[Start of Attachment]

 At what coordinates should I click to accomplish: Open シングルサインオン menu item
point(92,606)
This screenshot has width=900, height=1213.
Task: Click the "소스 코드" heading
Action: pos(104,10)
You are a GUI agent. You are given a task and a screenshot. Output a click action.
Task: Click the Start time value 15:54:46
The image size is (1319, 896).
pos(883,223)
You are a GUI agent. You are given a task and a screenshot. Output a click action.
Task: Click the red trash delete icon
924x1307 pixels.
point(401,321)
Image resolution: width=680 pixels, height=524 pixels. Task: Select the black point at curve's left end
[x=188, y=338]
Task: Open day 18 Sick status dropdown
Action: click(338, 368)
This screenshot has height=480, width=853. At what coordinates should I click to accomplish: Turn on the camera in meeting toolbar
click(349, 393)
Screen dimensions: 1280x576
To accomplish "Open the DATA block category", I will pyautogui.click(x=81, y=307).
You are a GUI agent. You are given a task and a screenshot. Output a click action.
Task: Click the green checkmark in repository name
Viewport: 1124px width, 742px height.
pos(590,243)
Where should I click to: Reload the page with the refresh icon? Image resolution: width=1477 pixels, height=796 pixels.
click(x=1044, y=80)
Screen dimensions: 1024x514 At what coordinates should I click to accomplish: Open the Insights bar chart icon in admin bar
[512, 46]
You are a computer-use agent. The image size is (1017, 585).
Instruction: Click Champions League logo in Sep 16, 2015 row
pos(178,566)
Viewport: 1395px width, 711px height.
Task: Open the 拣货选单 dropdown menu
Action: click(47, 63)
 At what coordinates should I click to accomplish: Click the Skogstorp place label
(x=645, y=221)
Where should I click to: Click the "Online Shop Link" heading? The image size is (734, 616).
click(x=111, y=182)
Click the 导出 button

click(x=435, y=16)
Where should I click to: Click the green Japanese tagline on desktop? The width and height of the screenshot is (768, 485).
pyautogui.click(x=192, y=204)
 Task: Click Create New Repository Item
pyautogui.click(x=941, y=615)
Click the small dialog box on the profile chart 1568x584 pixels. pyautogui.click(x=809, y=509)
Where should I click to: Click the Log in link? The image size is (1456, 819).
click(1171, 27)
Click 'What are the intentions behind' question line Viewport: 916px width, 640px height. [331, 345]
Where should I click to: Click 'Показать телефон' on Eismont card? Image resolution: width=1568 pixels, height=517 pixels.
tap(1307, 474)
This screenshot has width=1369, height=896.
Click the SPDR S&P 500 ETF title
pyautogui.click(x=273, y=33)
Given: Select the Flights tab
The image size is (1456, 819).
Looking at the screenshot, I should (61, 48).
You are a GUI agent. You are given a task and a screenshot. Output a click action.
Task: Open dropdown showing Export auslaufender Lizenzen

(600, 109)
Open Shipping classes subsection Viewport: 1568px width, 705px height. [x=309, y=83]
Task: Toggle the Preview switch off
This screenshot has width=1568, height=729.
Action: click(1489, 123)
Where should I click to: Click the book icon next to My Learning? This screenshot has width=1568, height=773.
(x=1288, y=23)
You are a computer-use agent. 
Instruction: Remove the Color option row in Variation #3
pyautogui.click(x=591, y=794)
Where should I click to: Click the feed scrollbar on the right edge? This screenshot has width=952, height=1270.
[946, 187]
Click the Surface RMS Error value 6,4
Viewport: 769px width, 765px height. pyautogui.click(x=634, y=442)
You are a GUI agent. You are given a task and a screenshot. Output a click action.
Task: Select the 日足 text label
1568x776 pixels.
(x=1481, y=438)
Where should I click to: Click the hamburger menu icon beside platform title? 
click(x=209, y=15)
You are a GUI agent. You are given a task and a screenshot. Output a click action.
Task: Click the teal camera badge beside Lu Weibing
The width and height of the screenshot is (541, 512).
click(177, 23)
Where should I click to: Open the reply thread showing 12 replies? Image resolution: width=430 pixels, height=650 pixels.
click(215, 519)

[End of Attachment]

Activity >> The data, all of it, should be transcribed exactly.

Solution to the exercise >>
 At what coordinates should I click to accomplish: Open シングルサインオン menu item
point(92,606)
This screenshot has width=900, height=1213.
Task: Click the "소스 코드" heading
Action: pos(104,10)
You are a GUI agent. You are given a task and a screenshot. Output a click action.
Task: Click the Start time value 15:54:46
The image size is (1319, 896).
pos(883,223)
You are a GUI agent. You are given a task and a screenshot. Output a click action.
Task: Click the red trash delete icon
924x1307 pixels.
point(401,321)
Image resolution: width=680 pixels, height=524 pixels. Task: Select the black point at curve's left end
[x=188, y=338]
Task: Open day 18 Sick status dropdown
Action: click(338, 368)
This screenshot has height=480, width=853. At what coordinates should I click to accomplish: Turn on the camera in meeting toolbar
click(349, 393)
Screen dimensions: 1280x576
To accomplish "Open the DATA block category", I will pyautogui.click(x=81, y=307).
You are a GUI agent. You are given a task and a screenshot. Output a click action.
Task: Click the green checkmark in repository name
Viewport: 1124px width, 742px height.
pos(590,243)
Where should I click to: Reload the page with the refresh icon? Image resolution: width=1477 pixels, height=796 pixels.
click(x=1044, y=80)
Screen dimensions: 1024x514 At what coordinates should I click to accomplish: Open the Insights bar chart icon in admin bar
[512, 46]
You are a computer-use agent. The image size is (1017, 585).
Instruction: Click Champions League logo in Sep 16, 2015 row
pos(178,566)
Viewport: 1395px width, 711px height.
Task: Open the 拣货选单 dropdown menu
Action: click(47, 63)
 At what coordinates should I click to accomplish: Click the Skogstorp place label
(x=645, y=221)
Where should I click to: Click the "Online Shop Link" heading? The image size is (734, 616).
click(x=111, y=182)
Click the 导出 button

click(x=435, y=16)
Where should I click to: Click the green Japanese tagline on desktop? The width and height of the screenshot is (768, 485).
pyautogui.click(x=192, y=204)
 Task: Click Create New Repository Item
pyautogui.click(x=941, y=615)
Click the small dialog box on the profile chart 1568x584 pixels. pyautogui.click(x=809, y=509)
Where should I click to: Click the Log in link? The image size is (1456, 819).
click(1171, 27)
Click 'What are the intentions behind' question line Viewport: 916px width, 640px height. [331, 345]
Where should I click to: Click 'Показать телефон' on Eismont card? Image resolution: width=1568 pixels, height=517 pixels.
tap(1307, 474)
This screenshot has width=1369, height=896.
Click the SPDR S&P 500 ETF title
pyautogui.click(x=273, y=33)
Given: Select the Flights tab
The image size is (1456, 819).
Looking at the screenshot, I should (61, 48).
You are a GUI agent. You are given a task and a screenshot. Output a click action.
Task: Open dropdown showing Export auslaufender Lizenzen

(600, 109)
Open Shipping classes subsection Viewport: 1568px width, 705px height. [x=309, y=83]
Task: Toggle the Preview switch off
This screenshot has width=1568, height=729.
Action: click(1489, 123)
Where should I click to: Click the book icon next to My Learning? This screenshot has width=1568, height=773.
(x=1288, y=23)
You are a computer-use agent. 
Instruction: Remove the Color option row in Variation #3
pyautogui.click(x=591, y=794)
Where should I click to: Click the feed scrollbar on the right edge? This screenshot has width=952, height=1270.
[946, 187]
Click the Surface RMS Error value 6,4
Viewport: 769px width, 765px height. pyautogui.click(x=634, y=442)
You are a GUI agent. You are given a task and a screenshot. Output a click action.
Task: Select the 日足 text label
1568x776 pixels.
(x=1481, y=438)
Where should I click to: Click the hamburger menu icon beside platform title? 
click(x=209, y=15)
You are a GUI agent. You are given a task and a screenshot. Output a click action.
Task: Click the teal camera badge beside Lu Weibing
The width and height of the screenshot is (541, 512).
click(177, 23)
Where should I click to: Open the reply thread showing 12 replies? Image resolution: width=430 pixels, height=650 pixels.
click(215, 519)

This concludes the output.